MrHohn · 2016-09-22T03:39:40Z

@k8s-bot kubemark test this issue: #32789

MrHohn · 2016-09-22T03:41:13Z

@k8s-bot gke e2e test this issue:#28721

k8s-github-robot · 2016-09-22T17:33:41Z

@MrHohn
You must link to the test flake issue which caused you to request this manual re-test.
Re-test requests should be in the form of: k8s-bot test this issue: #<number>
Here is the list of open test flakes.

roberthbailey · 2016-09-23T22:42:53Z

Review status: 0 of 20 files reviewed at latest revision, 3 unresolved discussions.

cluster/addons/dns/Makefile, line 32 [r1] (raw file):

  sed -f transforms2sed.sed $<  | sed s/__SOURCE_FILENAME__/$</g > $@

transform: skydns-rc.yaml.in skydns-rc.yaml.sed skydns-svc.yaml.in skydns-svc.yaml.sed kubedns-autoscaler-configmap.yaml.in kubedns-autoscaler-configmap.yaml.sed kubedns-autoscaler-deployment.yaml.in kubedns-autoscaler-deployment.yaml.sed

I don't see any parameterized variables in any of the new files that warrant the base -> yaml.in and base -> yaml.sed transformations.
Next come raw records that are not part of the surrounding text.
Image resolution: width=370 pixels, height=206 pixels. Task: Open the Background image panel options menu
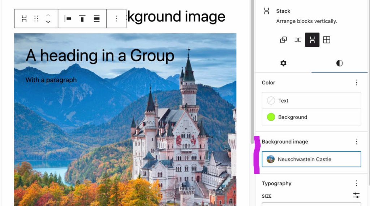tap(356, 142)
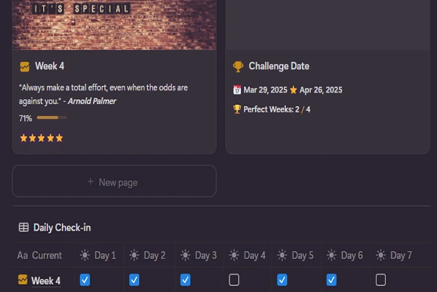
Task: Click the Week 4 card chart icon
Action: (25, 66)
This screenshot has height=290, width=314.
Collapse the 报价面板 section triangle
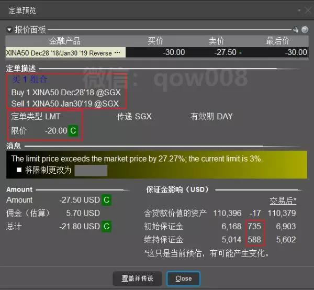9,30
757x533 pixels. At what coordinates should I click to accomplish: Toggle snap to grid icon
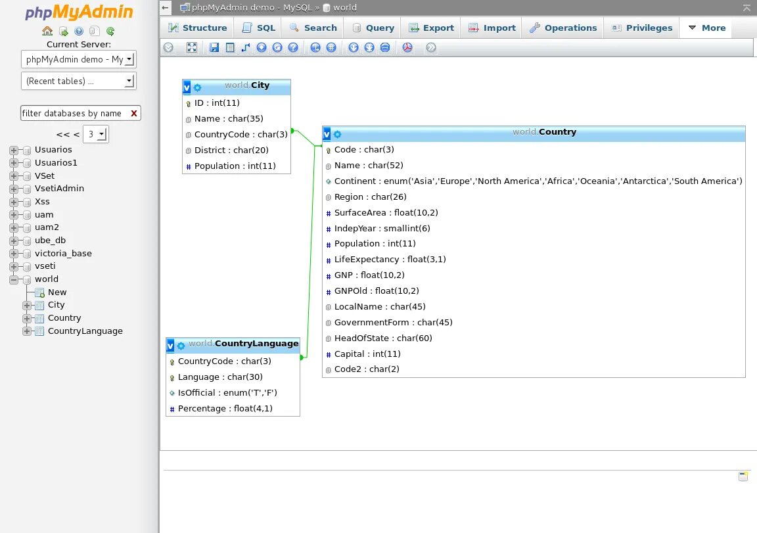(x=331, y=47)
Until we need variable substitution, it might be simpler to just have kubedns-autoscaler-configmap.yaml and kubedns-autoscaler-deployment.yaml as plain yaml files.

cluster/images/hyperkube/static-pods/addon-manager-multinode.json, line 14 [r1] (raw file):

      {
        "name": "kube-addon-manager",
        "image": "gcr.io/zihongz-kubernetes-codelab/kube-addon-manager-ARCH:v5.2",

Did you intend to commit this change?

cluster/images/hyperkube/static-pods/addon-manager-singlenode.json, line 14 [r1] (raw file):

      {
        "name": "kube-addon-manager",
        "image": "gcr.io/zihongz-kubernetes-codelab/kube-addon-manager-ARCH:v5.2",

And this one?

Comments from Reviewable

MrHohn · 2016-09-23T22:49:53Z

Review status: 0 of 20 files reviewed at latest revision, 3 unresolved discussions.
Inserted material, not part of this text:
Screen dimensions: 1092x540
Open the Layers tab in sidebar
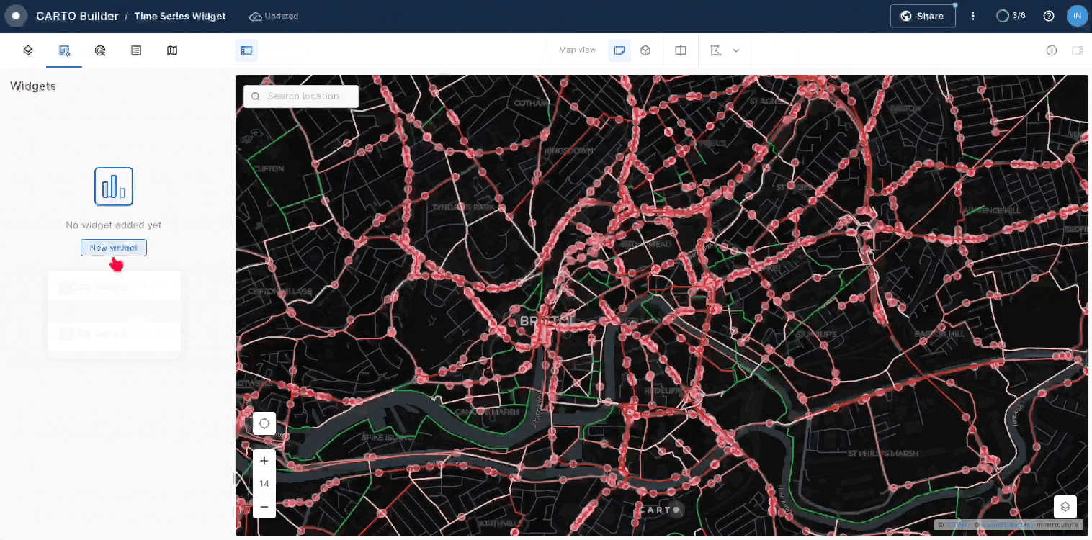[28, 50]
cluster/addons/dns/Makefile, line 32 at r1 (raw file):

Previously, roberthbailey (Robert Bailey) wrote…

I don't see any parameterized variables in any of the new files that warrant the base -> yaml.in and base -> yaml.sed transformations. Until we need variable substitution, it might be simpler to just have kubedns-autoscaler-configmap.yaml and kubedns-autoscaler-deployment.yaml as plain yaml files.
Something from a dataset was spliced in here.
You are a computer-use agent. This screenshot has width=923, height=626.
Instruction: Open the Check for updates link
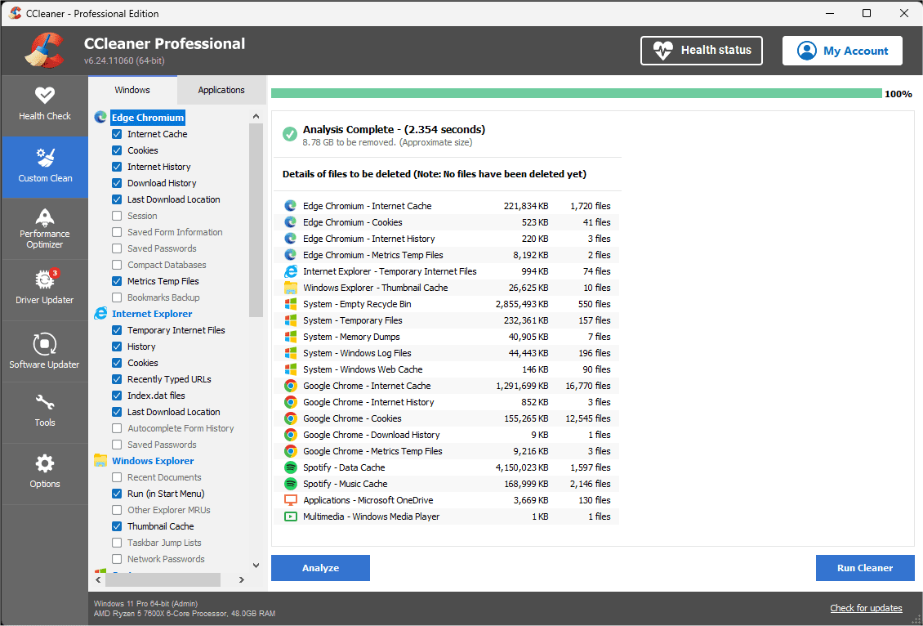[866, 608]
You are right, I will change it.

cluster/images/hyperkube/static-pods/addon-manager-multinode.json, line 14 at r1 (raw file):

Previously, roberthbailey (Robert Bailey) wrote…

Did you intend to commit this change?

No. I'm not sure when would the new version Addon Manager be pushed (to support ConfigMap). This private one is for testing only.

Comments from Reviewable

MrHohn · 2016-09-30T00:13:25Z

@bowei

MrHohn · 2016-09-30T00:35:05Z

For now the ConfigMap params (cores_to_replicas_map and nodes_to_replicas_map) in used for kube-dns are not well examined and tested.

As @bowei indicates, we should regenerate these params based on some real metrics. And before that, we need to well document this intermediate params.

thockin · 2016-10-04T05:10:32Z

Review status: 0 of 20 files reviewed at latest revision, 10 unresolved discussions, some commit checks failed.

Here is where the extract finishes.